Impact of moderate- and high-intensity exercise on the endothelial ultrastructure and function in mesenteric arteries from hypertensive rats.

Oxidative stress (OS) influences vascular function and structure in spontaneously hypertensive rats (SHRs). It is also responsible for the decreased nitric oxide (NO) bioavailability that influences endothelial vasodilation. The effects of high-intensity exercise on endothelial function and ultrastructure in hypertension remain unknown. Thus, this study investigated the effects of moderate- and high-intensity exercise on hypertension-associated endothelial dysfunction and ultrastructural remodeling.

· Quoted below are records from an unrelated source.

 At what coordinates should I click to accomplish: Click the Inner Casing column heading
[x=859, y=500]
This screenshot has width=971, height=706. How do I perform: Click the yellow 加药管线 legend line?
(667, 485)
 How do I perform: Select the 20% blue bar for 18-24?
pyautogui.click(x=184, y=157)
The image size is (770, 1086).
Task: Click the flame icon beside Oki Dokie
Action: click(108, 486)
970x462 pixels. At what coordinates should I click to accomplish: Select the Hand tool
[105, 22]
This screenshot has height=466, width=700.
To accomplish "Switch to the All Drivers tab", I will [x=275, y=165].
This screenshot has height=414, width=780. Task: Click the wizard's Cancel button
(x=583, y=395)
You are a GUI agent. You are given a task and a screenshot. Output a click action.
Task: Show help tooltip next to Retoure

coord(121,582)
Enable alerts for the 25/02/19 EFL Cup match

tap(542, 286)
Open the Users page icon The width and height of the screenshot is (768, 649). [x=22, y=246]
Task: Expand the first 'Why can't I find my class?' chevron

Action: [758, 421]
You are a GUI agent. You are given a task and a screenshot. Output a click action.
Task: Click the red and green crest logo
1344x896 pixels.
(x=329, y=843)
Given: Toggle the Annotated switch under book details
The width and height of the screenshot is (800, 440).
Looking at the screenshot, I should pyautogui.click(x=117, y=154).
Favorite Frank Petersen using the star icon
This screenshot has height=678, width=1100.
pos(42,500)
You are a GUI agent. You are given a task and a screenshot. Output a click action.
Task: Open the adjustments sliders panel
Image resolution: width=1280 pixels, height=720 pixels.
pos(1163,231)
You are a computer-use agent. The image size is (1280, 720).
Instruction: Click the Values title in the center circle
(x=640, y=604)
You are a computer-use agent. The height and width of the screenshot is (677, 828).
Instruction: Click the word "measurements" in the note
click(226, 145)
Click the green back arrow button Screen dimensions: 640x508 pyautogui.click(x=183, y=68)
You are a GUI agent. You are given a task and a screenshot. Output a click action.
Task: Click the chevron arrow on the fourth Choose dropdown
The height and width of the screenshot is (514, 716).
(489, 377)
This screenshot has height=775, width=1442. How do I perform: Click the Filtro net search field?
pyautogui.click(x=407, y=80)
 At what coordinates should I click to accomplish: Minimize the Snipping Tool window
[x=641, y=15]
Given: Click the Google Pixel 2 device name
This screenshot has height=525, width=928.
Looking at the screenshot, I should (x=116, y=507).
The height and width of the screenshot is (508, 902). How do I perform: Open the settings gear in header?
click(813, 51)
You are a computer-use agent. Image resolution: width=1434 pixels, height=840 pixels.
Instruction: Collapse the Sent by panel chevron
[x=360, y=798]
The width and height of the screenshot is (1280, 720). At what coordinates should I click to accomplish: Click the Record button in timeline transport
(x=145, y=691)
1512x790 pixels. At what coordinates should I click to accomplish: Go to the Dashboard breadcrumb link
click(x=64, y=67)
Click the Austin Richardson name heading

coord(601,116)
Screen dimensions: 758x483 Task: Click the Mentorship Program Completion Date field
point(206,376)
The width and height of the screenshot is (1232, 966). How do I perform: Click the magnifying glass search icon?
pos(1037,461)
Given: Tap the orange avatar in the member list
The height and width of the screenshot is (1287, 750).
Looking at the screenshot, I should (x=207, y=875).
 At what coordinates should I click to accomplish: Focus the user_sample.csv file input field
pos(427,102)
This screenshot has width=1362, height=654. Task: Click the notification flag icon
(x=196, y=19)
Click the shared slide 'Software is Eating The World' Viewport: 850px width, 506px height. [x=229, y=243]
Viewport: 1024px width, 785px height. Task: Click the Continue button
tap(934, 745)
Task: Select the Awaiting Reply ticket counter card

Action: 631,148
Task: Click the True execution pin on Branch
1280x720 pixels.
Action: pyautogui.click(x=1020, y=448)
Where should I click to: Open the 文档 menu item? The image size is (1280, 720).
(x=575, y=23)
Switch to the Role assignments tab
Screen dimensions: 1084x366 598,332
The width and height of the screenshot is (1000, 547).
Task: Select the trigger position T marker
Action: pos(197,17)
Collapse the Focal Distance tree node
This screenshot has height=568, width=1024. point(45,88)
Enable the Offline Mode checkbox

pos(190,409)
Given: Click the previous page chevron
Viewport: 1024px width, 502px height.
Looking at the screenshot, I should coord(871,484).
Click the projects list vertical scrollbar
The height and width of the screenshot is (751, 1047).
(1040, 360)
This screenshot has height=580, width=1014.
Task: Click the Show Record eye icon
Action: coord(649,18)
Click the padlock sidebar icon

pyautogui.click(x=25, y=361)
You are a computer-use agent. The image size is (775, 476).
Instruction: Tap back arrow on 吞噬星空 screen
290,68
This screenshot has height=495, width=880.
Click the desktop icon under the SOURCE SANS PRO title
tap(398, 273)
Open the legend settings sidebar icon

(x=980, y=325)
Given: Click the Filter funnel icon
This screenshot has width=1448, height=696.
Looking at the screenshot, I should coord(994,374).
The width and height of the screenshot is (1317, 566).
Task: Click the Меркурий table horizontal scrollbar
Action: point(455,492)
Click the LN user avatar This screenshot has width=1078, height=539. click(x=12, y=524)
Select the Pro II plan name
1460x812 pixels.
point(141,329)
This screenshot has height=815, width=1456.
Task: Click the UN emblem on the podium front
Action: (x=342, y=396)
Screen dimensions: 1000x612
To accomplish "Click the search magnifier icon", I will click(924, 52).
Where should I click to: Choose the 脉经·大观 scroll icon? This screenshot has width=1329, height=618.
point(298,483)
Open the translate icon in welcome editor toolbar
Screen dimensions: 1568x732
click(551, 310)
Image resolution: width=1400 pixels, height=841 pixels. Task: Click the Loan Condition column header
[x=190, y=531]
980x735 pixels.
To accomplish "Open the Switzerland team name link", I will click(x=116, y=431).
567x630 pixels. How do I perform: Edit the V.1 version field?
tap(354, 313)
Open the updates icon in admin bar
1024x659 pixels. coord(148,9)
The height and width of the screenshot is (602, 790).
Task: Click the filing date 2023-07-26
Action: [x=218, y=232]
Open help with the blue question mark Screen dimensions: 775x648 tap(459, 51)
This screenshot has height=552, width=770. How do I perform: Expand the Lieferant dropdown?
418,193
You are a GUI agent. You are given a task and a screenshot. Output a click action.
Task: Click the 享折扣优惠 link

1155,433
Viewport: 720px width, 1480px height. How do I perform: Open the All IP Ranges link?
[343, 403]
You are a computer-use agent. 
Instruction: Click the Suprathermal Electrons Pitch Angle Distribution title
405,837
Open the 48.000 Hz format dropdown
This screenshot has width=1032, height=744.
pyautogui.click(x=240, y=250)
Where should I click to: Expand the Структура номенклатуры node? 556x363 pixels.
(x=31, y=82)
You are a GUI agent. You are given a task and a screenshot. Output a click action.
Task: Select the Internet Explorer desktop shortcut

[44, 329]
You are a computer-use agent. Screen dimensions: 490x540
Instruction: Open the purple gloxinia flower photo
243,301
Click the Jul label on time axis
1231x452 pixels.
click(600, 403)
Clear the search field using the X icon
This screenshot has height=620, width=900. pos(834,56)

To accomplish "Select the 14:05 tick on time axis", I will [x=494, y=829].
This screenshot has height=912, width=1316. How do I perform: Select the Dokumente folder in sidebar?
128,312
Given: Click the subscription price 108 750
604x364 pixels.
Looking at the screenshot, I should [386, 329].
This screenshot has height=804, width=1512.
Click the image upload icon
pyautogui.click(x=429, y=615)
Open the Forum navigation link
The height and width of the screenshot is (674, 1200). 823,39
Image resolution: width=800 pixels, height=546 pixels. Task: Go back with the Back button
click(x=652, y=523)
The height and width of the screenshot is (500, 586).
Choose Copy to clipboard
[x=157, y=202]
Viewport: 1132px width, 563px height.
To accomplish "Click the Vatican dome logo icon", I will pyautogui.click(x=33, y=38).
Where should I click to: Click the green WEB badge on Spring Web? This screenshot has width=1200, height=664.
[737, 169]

Moderate-intensity (SHR-M) and high-intensity (SHRH) aerobic exercise training groups were compared in age-matched sedentary SHRs (SHRC) and normotensive Wistar-Kyoto rats (WKY-C). The results showed that the endothelial ultrastructure was impaired in the SHR-H and SHR-C groups. Glutathione peroxidase levels were significantly increased in the SHR-M group compared to the SHR-C group. MDA content was higher in the SHR-H group than in the SHR-C group, but the levels of antioxidant enzymes did not increase accordingly. Apocynin scavenging reactive oxygen species (ROS) ameliorated endothelium-dependent vasodilator function in the SHR-H group. However, the SHR-M and WKY-C groups abolished the increased vasodilation induced by apocynin. L-NAME, a NO synthase inhibitor, was applied to isolated mesenteric arteries (MAs) to evaluate NO contribution. Moderate-intensity exercise reversed the decreased NO contribution to MAs in hypertension, and high-intensity exercise aggravated this change. These data suggest that moderate-intensity exercise ameliorated adverse remodeling of the endothelial ultrastructure and function in hypertension by decreasing oxidative stress and increasing NO contribution. However, high-intensity exercise exacerbated all of these changes by increasing OS and ROS contribution, and decreasing NO contribution.